Task inputs –
+-------+

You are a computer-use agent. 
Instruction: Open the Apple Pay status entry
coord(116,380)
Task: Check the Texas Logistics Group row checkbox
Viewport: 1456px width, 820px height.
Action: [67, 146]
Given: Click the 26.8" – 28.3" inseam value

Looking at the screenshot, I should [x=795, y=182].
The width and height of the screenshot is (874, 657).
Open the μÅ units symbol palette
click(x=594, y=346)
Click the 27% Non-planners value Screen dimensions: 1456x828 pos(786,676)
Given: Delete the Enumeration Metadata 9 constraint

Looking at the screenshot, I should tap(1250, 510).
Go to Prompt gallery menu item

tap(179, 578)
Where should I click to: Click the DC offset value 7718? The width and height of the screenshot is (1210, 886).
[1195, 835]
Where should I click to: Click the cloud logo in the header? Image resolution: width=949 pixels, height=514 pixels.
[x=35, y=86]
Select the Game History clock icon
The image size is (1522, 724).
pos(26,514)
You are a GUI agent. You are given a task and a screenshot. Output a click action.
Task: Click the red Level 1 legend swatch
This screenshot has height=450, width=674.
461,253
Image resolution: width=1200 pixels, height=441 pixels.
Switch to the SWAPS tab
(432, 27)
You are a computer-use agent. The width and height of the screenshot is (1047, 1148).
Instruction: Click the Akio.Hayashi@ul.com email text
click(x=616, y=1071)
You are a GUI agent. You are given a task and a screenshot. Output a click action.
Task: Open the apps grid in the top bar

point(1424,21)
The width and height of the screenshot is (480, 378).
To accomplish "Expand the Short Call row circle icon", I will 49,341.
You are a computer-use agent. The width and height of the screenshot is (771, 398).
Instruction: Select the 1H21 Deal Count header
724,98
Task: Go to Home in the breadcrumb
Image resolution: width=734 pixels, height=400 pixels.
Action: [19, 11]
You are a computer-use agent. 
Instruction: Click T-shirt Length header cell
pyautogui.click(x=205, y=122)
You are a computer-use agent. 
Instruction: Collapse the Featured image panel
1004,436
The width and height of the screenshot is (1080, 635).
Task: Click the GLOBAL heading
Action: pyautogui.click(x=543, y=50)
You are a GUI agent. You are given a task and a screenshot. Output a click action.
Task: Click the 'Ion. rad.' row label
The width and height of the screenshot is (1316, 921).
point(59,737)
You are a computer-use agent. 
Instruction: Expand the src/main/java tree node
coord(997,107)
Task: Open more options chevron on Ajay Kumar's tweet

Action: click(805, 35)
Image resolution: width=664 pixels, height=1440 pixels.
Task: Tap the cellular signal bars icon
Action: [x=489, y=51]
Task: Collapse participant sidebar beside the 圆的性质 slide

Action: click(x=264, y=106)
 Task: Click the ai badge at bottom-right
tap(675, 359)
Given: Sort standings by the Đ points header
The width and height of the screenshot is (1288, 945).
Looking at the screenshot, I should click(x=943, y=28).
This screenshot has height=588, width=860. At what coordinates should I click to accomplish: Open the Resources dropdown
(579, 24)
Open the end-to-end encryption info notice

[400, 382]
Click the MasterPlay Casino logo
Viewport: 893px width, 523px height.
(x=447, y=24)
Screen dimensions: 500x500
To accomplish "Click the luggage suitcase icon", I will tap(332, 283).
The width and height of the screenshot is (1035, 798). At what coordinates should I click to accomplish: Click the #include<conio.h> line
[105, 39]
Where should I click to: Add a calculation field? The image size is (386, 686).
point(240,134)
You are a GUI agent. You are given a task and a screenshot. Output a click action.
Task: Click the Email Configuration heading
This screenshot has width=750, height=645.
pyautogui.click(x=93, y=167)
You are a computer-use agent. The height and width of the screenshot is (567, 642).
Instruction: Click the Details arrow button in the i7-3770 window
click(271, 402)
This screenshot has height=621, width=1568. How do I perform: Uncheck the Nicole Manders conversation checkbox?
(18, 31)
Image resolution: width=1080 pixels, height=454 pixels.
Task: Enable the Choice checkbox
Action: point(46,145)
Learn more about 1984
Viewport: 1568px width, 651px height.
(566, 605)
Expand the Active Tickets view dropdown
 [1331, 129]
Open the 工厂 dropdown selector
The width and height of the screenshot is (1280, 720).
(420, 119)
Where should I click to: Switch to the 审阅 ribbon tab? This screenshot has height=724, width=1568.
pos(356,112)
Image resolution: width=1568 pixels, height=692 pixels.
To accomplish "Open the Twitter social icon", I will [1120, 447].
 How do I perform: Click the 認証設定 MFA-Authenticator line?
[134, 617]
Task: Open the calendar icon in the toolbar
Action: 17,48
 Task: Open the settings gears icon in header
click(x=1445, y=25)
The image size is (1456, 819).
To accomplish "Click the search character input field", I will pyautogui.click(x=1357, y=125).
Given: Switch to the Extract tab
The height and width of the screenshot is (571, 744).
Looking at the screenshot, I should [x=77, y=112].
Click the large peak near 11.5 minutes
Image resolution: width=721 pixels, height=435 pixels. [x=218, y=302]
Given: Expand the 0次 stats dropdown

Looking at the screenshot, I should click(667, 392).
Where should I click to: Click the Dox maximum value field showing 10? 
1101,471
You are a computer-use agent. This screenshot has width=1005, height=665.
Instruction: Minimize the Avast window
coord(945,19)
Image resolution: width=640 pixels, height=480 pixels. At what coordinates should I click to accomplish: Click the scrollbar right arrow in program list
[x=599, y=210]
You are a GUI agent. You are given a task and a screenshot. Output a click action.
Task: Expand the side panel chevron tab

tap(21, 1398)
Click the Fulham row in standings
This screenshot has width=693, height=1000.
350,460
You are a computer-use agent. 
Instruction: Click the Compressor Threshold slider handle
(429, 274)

+-------+

What you need to do – Rewrite every line of the items above as a numbered list, skipping any blank lines.

Output for this task –
1. You are a computer-use agent. 
2. Instruction: Open the Apple Pay status entry
3. coord(116,380)
4. Task: Check the Texas Logistics Group row checkbox
5. Viewport: 1456px width, 820px height.
6. Action: [67, 146]
7. Given: Click the 26.8" – 28.3" inseam value
8. Looking at the screenshot, I should [x=795, y=182].
9. The width and height of the screenshot is (874, 657).
10. Open the μÅ units symbol palette
11. click(x=594, y=346)
12. Click the 27% Non-planners value Screen dimensions: 1456x828 pos(786,676)
13. Given: Delete the Enumeration Metadata 9 constraint
14. Looking at the screenshot, I should tap(1250, 510).
15. Go to Prompt gallery menu item
16. tap(179, 578)
17. Where should I click to: Click the DC offset value 7718? The width and height of the screenshot is (1210, 886).
18. [1195, 835]
19. Where should I click to: Click the cloud logo in the header? Image resolution: width=949 pixels, height=514 pixels.
20. [x=35, y=86]
21. Select the Game History clock icon
22. The image size is (1522, 724).
23. pos(26,514)
24. You are a GUI agent. You are given a task and a screenshot. Output a click action.
25. Task: Click the red Level 1 legend swatch
26. This screenshot has height=450, width=674.
27. 461,253
28. Image resolution: width=1200 pixels, height=441 pixels.
29. Switch to the SWAPS tab
30. (432, 27)
31. You are a computer-use agent. The width and height of the screenshot is (1047, 1148).
32. Instruction: Click the Akio.Hayashi@ul.com email text
33. click(x=616, y=1071)
34. You are a GUI agent. You are given a task and a screenshot. Output a click action.
35. Task: Open the apps grid in the top bar
36. point(1424,21)
37. The width and height of the screenshot is (480, 378).
38. To accomplish "Expand the Short Call row circle icon", I will 49,341.
39. You are a computer-use agent. The width and height of the screenshot is (771, 398).
40. Instruction: Select the 1H21 Deal Count header
41. 724,98
42. Task: Go to Home in the breadcrumb
43. Image resolution: width=734 pixels, height=400 pixels.
44. Action: [19, 11]
45. You are a computer-use agent. 
46. Instruction: Click T-shirt Length header cell
47. pyautogui.click(x=205, y=122)
48. You are a computer-use agent. 
49. Instruction: Collapse the Featured image panel
50. 1004,436
51. The width and height of the screenshot is (1080, 635).
52. Task: Click the GLOBAL heading
53. Action: pyautogui.click(x=543, y=50)
54. You are a GUI agent. You are given a task and a screenshot. Output a click action.
55. Task: Click the 'Ion. rad.' row label
56. The width and height of the screenshot is (1316, 921).
57. point(59,737)
58. You are a computer-use agent. 
59. Instruction: Expand the src/main/java tree node
60. coord(997,107)
61. Task: Open more options chevron on Ajay Kumar's tweet
62. Action: click(805, 35)
63. Image resolution: width=664 pixels, height=1440 pixels.
64. Task: Tap the cellular signal bars icon
65. Action: [x=489, y=51]
66. Task: Collapse participant sidebar beside the 圆的性质 slide
67. Action: click(x=264, y=106)
68.  Task: Click the ai badge at bottom-right
69. tap(675, 359)
70. Given: Sort standings by the Đ points header
71. The width and height of the screenshot is (1288, 945).
72. Looking at the screenshot, I should click(x=943, y=28).
73. This screenshot has height=588, width=860. At what coordinates should I click to accomplish: Open the Resources dropdown
74. (579, 24)
75. Open the end-to-end encryption info notice
76. [400, 382]
77. Click the MasterPlay Casino logo
78. Viewport: 893px width, 523px height.
79. (x=447, y=24)
80. Screen dimensions: 500x500
81. To accomplish "Click the luggage suitcase icon", I will tap(332, 283).
82. The width and height of the screenshot is (1035, 798). At what coordinates should I click to accomplish: Click the #include<conio.h> line
83. [105, 39]
84. Where should I click to: Add a calculation field? The image size is (386, 686).
85. point(240,134)
86. You are a GUI agent. You are given a task and a screenshot. Output a click action.
87. Task: Click the Email Configuration heading
88. This screenshot has width=750, height=645.
89. pyautogui.click(x=93, y=167)
90. You are a computer-use agent. The height and width of the screenshot is (567, 642).
91. Instruction: Click the Details arrow button in the i7-3770 window
92. click(271, 402)
93. This screenshot has height=621, width=1568. How do I perform: Uncheck the Nicole Manders conversation checkbox?
94. (18, 31)
95. Image resolution: width=1080 pixels, height=454 pixels.
96. Task: Enable the Choice checkbox
97. Action: point(46,145)
98. Learn more about 1984
99. Viewport: 1568px width, 651px height.
100. (566, 605)
101. Expand the Active Tickets view dropdown
102.  [1331, 129]
103. Open the 工厂 dropdown selector
104. The width and height of the screenshot is (1280, 720).
105. (420, 119)
106. Where should I click to: Switch to the 审阅 ribbon tab? This screenshot has height=724, width=1568.
107. pos(356,112)
108. Image resolution: width=1568 pixels, height=692 pixels.
109. To accomplish "Open the Twitter social icon", I will [1120, 447].
110.  How do I perform: Click the 認証設定 MFA-Authenticator line?
111. [134, 617]
112. Task: Open the calendar icon in the toolbar
113. Action: 17,48
114.  Task: Open the settings gears icon in header
115. click(x=1445, y=25)
116. The image size is (1456, 819).
117. To accomplish "Click the search character input field", I will pyautogui.click(x=1357, y=125).
118. Given: Switch to the Extract tab
119. The height and width of the screenshot is (571, 744).
120. Looking at the screenshot, I should [x=77, y=112].
121. Click the large peak near 11.5 minutes
122. Image resolution: width=721 pixels, height=435 pixels. [x=218, y=302]
123. Given: Expand the 0次 stats dropdown
124. Looking at the screenshot, I should click(667, 392).
125. Where should I click to: Click the Dox maximum value field showing 10? 
126. 1101,471
127. You are a computer-use agent. This screenshot has width=1005, height=665.
128. Instruction: Minimize the Avast window
129. coord(945,19)
130. Image resolution: width=640 pixels, height=480 pixels. At what coordinates should I click to accomplish: Click the scrollbar right arrow in program list
131. [x=599, y=210]
132. You are a GUI agent. You are given a task and a screenshot. Output a click action.
133. Task: Expand the side panel chevron tab
134. tap(21, 1398)
135. Click the Fulham row in standings
136. This screenshot has width=693, height=1000.
137. 350,460
138. You are a computer-use agent. 
139. Instruction: Click the Compressor Threshold slider handle
140. (429, 274)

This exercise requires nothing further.